Case
An 88-year-old woman with a history of critical limb ischemia and a
chief complaint of intermittent chest pain since 3 days was transported
to the emergency room. ST elevation in leads III and aVF was displayed
on an electrocardiogram, and laboratory data showed elevation of
Troponin I (442 pg/mL). Emergency coronary angiography (CAG) through
right radial artery access was performed, but her right axillary artery
was so tortuous that a 6 Fr guide catheter (Profit Plus®️ RU) and Profit
plus 6 Fr JR 4.0 got kinked in it.

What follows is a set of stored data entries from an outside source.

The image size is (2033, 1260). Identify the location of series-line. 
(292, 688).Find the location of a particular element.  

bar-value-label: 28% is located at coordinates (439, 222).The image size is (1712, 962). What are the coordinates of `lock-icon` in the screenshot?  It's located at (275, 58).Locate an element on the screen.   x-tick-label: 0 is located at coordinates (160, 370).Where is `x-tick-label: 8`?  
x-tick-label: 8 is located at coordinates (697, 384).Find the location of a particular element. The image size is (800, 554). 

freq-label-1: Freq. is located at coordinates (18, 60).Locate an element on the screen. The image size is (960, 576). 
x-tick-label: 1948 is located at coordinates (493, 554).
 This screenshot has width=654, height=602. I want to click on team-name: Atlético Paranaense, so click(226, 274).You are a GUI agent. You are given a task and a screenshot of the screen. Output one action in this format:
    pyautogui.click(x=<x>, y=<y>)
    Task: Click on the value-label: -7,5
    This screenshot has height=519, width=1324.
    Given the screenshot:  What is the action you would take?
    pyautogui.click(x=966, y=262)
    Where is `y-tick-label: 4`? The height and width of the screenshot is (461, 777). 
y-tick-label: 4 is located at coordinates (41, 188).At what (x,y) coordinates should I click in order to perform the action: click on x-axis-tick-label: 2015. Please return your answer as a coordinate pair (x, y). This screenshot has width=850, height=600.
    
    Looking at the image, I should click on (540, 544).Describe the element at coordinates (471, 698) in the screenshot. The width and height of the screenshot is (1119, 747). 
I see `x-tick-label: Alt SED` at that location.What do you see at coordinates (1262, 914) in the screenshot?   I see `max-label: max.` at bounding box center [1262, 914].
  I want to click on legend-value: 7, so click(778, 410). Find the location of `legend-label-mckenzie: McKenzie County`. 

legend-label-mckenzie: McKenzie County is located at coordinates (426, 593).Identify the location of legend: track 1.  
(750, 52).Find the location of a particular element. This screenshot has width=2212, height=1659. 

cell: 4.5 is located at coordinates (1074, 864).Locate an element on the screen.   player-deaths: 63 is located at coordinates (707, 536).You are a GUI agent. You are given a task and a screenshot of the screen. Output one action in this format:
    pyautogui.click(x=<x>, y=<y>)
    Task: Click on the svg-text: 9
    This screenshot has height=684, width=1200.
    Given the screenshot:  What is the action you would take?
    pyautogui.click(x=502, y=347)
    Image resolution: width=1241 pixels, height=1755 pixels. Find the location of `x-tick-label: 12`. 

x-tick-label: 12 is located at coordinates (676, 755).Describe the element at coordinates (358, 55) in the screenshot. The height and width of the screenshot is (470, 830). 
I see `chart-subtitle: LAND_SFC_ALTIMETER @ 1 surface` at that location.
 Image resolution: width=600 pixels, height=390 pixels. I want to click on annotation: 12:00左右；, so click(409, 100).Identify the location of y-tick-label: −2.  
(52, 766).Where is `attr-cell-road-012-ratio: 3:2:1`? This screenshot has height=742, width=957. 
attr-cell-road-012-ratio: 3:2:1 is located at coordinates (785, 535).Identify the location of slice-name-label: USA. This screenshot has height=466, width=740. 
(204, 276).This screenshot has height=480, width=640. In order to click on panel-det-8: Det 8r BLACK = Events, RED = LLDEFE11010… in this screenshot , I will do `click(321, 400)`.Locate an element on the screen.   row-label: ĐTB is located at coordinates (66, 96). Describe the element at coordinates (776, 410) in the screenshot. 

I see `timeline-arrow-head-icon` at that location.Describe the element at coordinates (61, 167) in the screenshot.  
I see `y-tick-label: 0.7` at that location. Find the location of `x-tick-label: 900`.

Therefore, we changed the right
femoral artery access. CAG showed right coronary artery stenosis, and we
placed two drug-eluting stents (Ultimaster 3.5 mm×15 mm, 4.0 mm×15 mm)
in her stenotic lesion.
Her chest pain improved after PCI, but she complained of slight pain in
her right hand during the procedure. We prescribed acetaminophen, but
her symptoms did not resolve. On the next day, the patient felt numbness
and exhibited impaired skilled movement in the right arm. Physical
examination showed nonpalpable right radial and brachial pulses,
indicating advancing ischemia. We performed three-dimensional computed
tomographic angiography, which revealed an obstructive lesion from the
axillary artery to the brachial artery. Therefore, we decided to perform
urgent revascularization (Figure 1,2).